**WHAT THE EXERCISE ASKS:** From the line containing "Instruction: Click the" to the end of the records, print every line exactly, both ends included, and leave out the pictures.

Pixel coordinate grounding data
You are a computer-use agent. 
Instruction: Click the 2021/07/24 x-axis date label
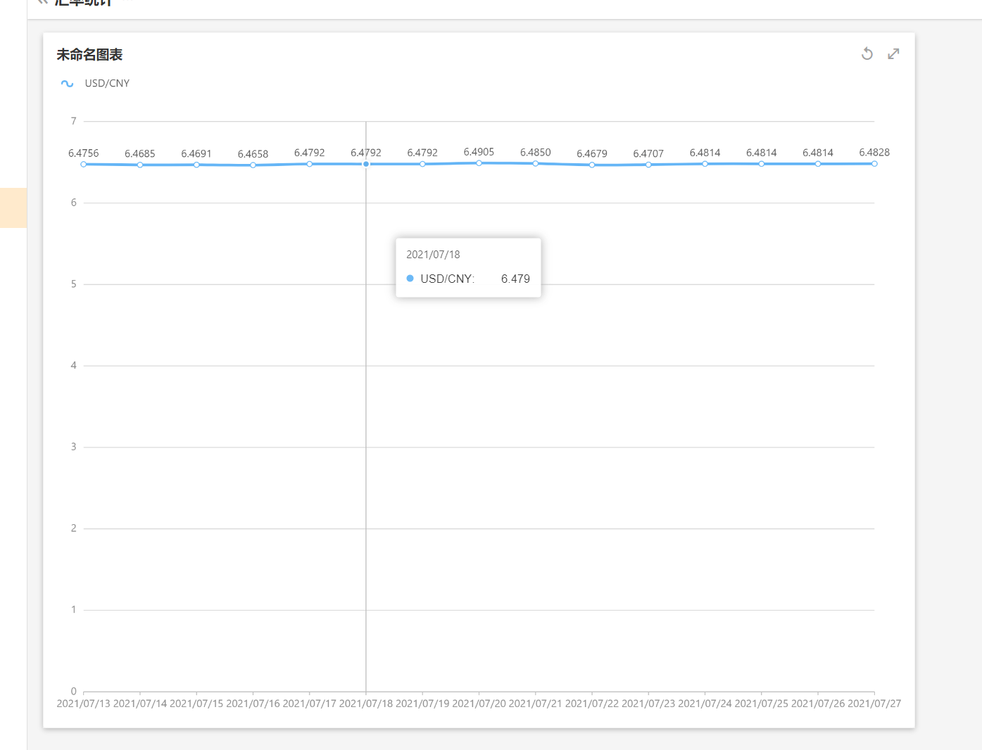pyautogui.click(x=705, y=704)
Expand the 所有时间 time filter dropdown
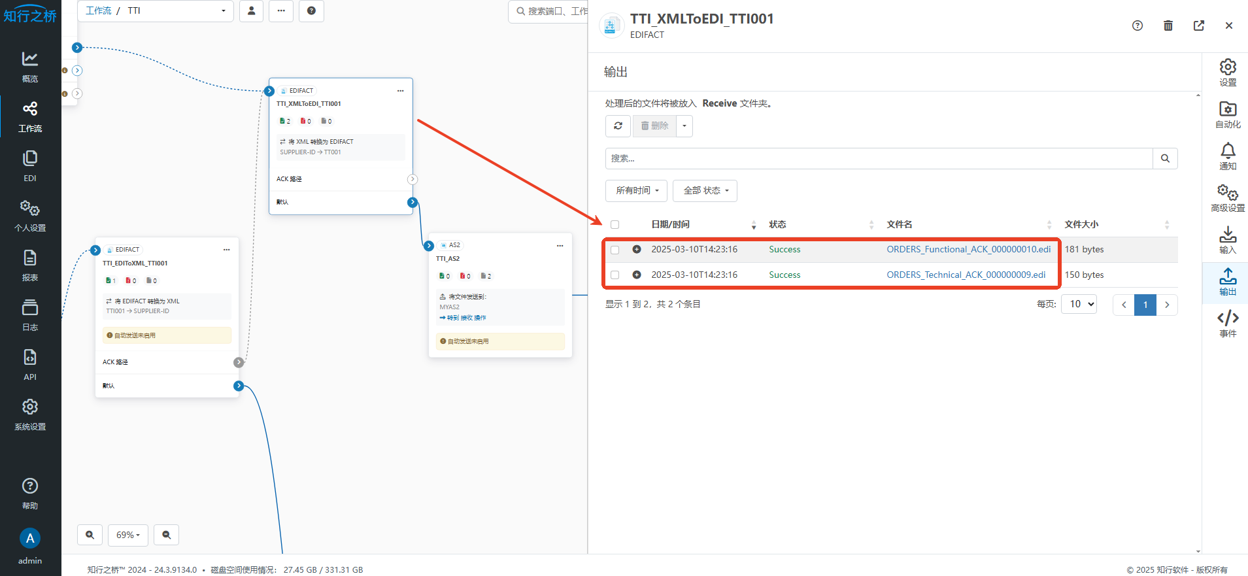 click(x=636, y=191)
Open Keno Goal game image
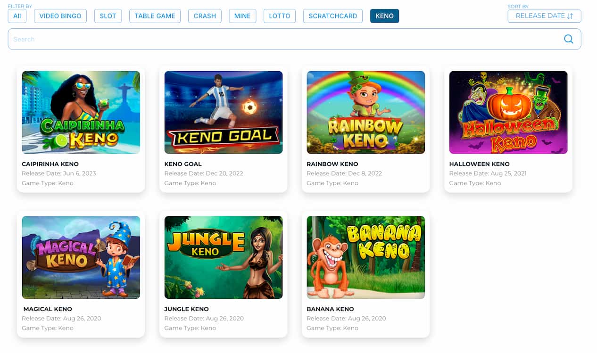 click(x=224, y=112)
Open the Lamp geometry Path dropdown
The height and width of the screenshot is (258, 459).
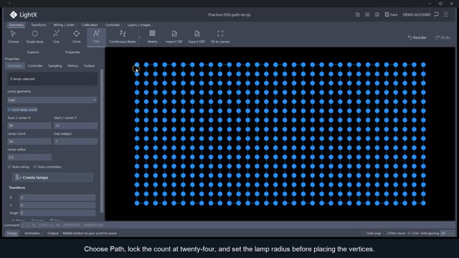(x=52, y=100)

**EXPECTED OUTPUT:**
Instruction: Click the 2021/07/24 x-axis date label
pyautogui.click(x=705, y=704)
Expand the 所有时间 time filter dropdown
 click(x=636, y=191)
Open Keno Goal game image
 click(x=224, y=112)
Open the Lamp geometry Path dropdown
The height and width of the screenshot is (258, 459).
(x=52, y=100)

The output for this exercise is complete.